She heads straight to my kitchen and makes coffee. Grinds the beans, measures the water, stands at my counter waiting for it to brew.
The first day I told her she didn’t have to do that.
“You know I don’t have anything at the Pierce place,” she said. “I might as well make it here. You still haven’t told me your Wi-Fi password, by the way.”
I have no idea why I’m holding this information hostage. Maybe because it’s the last boundary I have left. Maybe because if she has my Wi-Fi, she can work from my kitchen, and if she can work from my kitchen, she might never leave, and if she never leaves?—
I don’t let myself finish that thought.
“I have security measures in place with my employer…” I let the sentence drift off, noting the sight of her ignites something inside me. I have become obsessed with the smell of her hair, the way she purses her lips before stating something pleasant and unexpected and brutally optimistic like, “I just keep thinking about all the birds who must love those maple trees for nesting.”
Eva makes enough coffee for both of us. We drink it together while she asks how I slept and nags me about pain meds, and then she heads to her property to work.
My house feels different with her in it. Less like a cave, more like a home. I find myself listening for her knock. Missing her when she leaves. This is a problem.
My product launch for Meow Mobile was postponed, but I’m still behind. I should be panicking about that—should be calculating how many hours I’ve lost, how far behind schedule I’ve fallen, whether this is the project that does me in for good.
Instead, I’m at the window, watching Eva.
I’ve never been this distracted. Not even during Lia’s worst years, when I was running on three hours of sleep and mainlining coffee just to stay vertical. Back then, work was my anchor—the one thing I could control when everything else was falling apart.

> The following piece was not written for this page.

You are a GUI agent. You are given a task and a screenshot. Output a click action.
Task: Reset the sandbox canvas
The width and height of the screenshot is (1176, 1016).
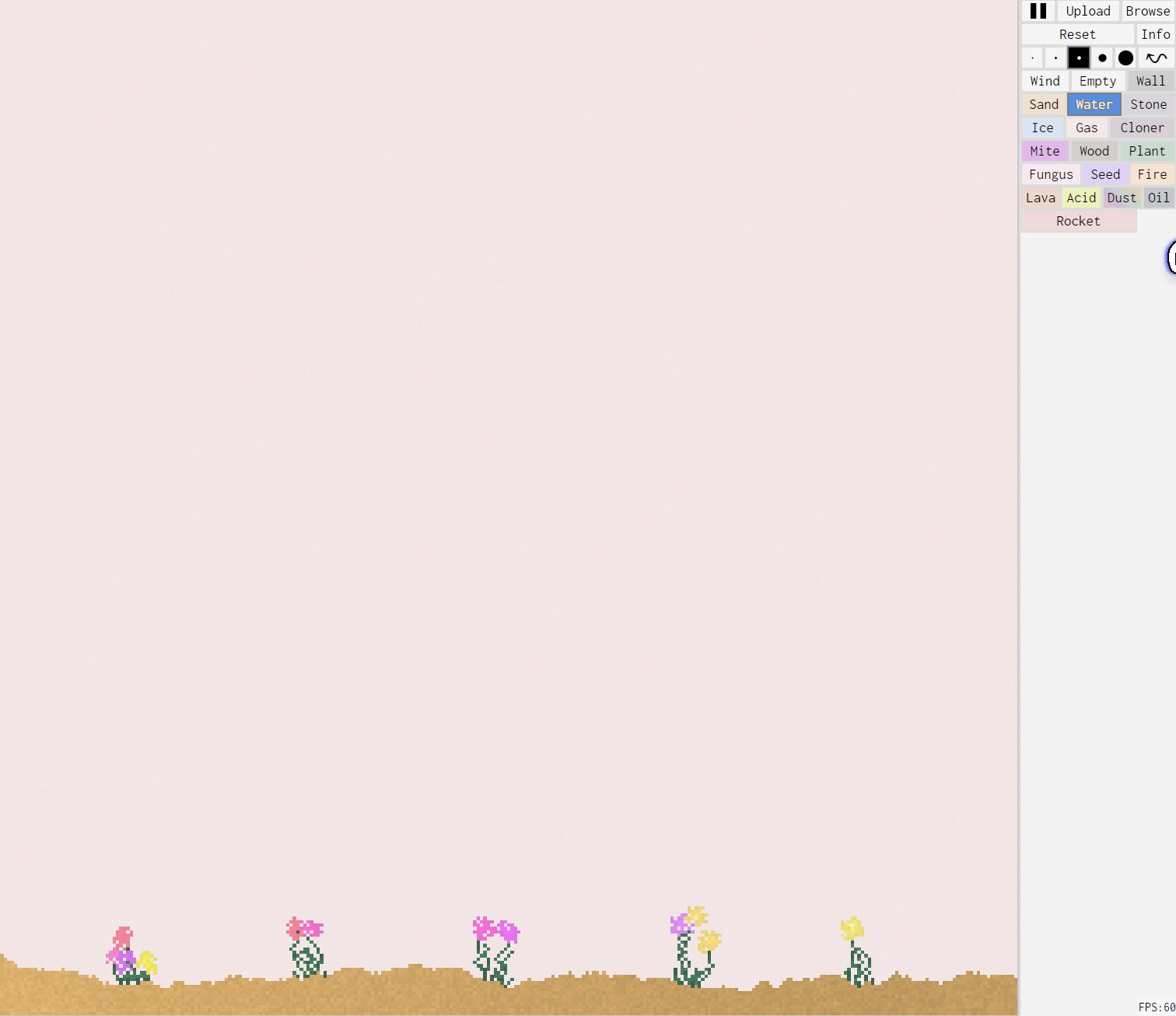[1077, 34]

I told Clayton about the injury, so he’s expecting reduced output from me. I didn’t mention I’m engulfed in flames of desire for the too-young girl next door. What was I doing at twenty-three? I guess I didn’t feel young while I was having conversations with colorectal surgeons.
Eva drags equipment out of an old shack, struggling with rusted tanks and pans, tools covered in decades of grime. She doesn’t flinch at any of it, and she wears work gloves, her hair tied back, jeans dirty.
She examines each piece carefully, takes photos with her phone, then sets it aside in organized piles. She’s methodical. Focused. I’m surprised she has the patience for this type of salvage, with her city life and her fancy phone.
Clayton and the people from Trede probably skewed my perception of city folk. Eva doesn’t act like someone with a silver spoon. She mentioned working in a bar, and she is clearly someone who knows how to work hard physically.
It’s hot.
The next day, she has a power washer.
I don’t know where she got it—maybe Diego at the Feed ‘n Seed—but she’s figured out how to use it. Water sprays in arcs, catching the afternoon sunlight. It’s warm for late February, and she’s outside in just a thermal shirt.
She’s soaked within minutes, and I can see her shivering from here, but she keeps working. Her shirt clings to her as water runs down her arms. She bends to adjust the nozzle, and her jeans stretch across her ass. She reaches up to spray a high spot and her shirt rides up, showing a strip of skin at her lower back.
My mouth runs dry.
I’m being a creep again, but I can’t make myself stop watching.
She’s not delicate. Not precious about getting dirty. My dick definitely notices. And it’s been a very, very long time since I paid him any attention.
I’ve dated a handful of women in the past few years—brief relationships that fizzled when they realized I wasn’t going to open up, wasn’t going to prioritize them over work, wasn’t going to be the kind of partner who shared his feelings over dinner.
None of them ever made me feel like this. Like I’m starving, and she’s the only thing that could fill me up.
The third day, she has loppers.
She’s clearing brush around the maple trees, cutting undergrowth that’s encroached over years of neglect. She works steadily: cut, drag, pile.
She bends to grab a branch?—
I force myself to look away. Back to my computer, to my work. Meow Mobile waits for no nosy man. Clayton moved the launch again, and I’m shocked when some of the interns he brought in are able to bang out the necessary coding while I’m busy staring at Eva Storm.
But I still need to check it all. Test it for bugs. Which I do, for exactly five minutes before I’m at the window again.
She’s stretching now, arching her back, wiping sweat from her forehead. A tight, thin, long-sleeved shirt clings to her in the sunshine.